+++ EXERCISE INPUT +++

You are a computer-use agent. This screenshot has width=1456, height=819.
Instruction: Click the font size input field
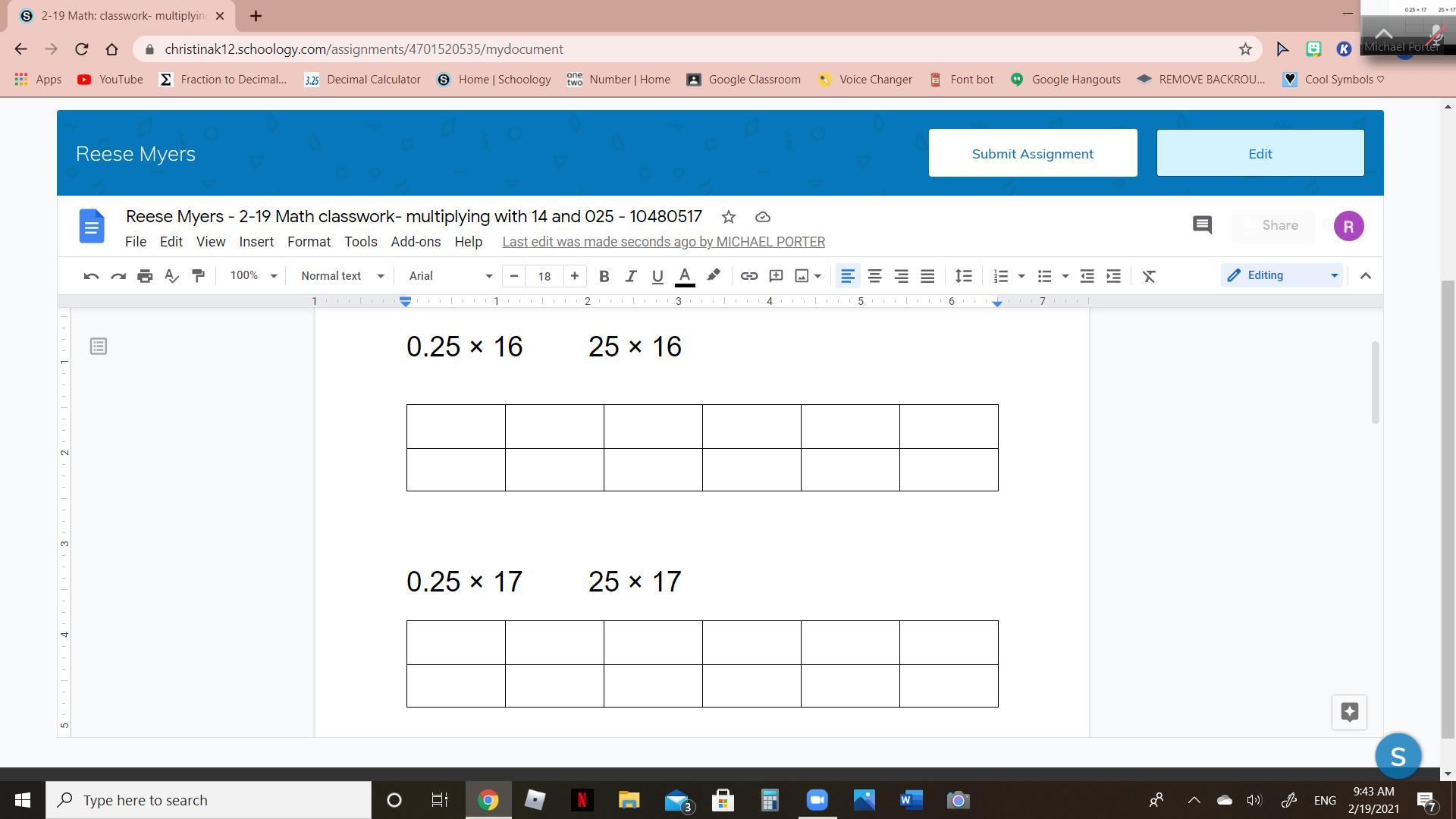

+++
+++ EXERCISE INPUT +++

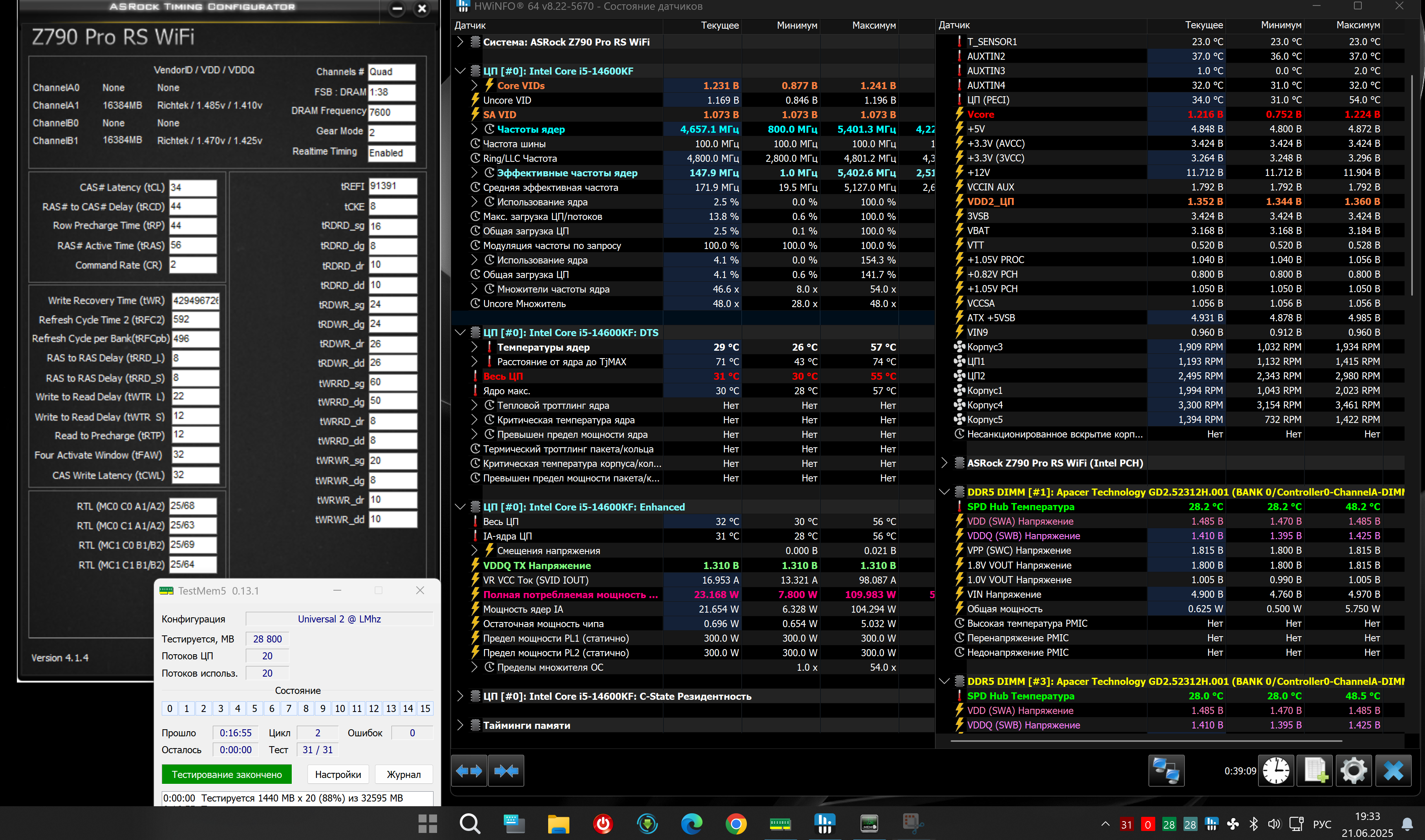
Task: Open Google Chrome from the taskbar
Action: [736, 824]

+++
+++ EXERCISE INPUT +++

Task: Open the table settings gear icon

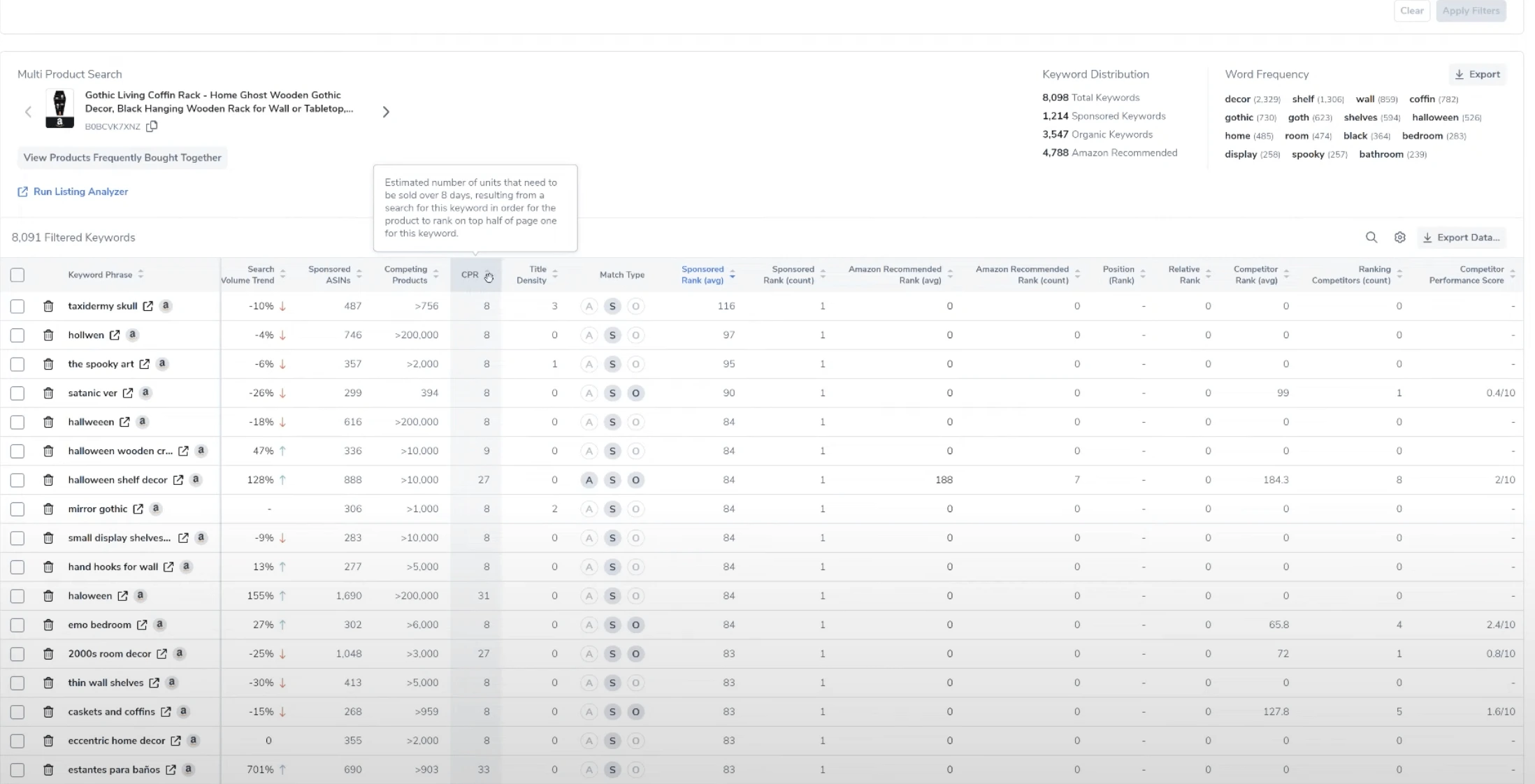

+++

= EXERCISE =
Return exactly, and only, the lines above starting at the line that contains "You are a computer-use" and ending at the line that contains "Instruction: Click the font size input field".

= RESPONSE =
You are a computer-use agent. This screenshot has width=1456, height=819.
Instruction: Click the font size input field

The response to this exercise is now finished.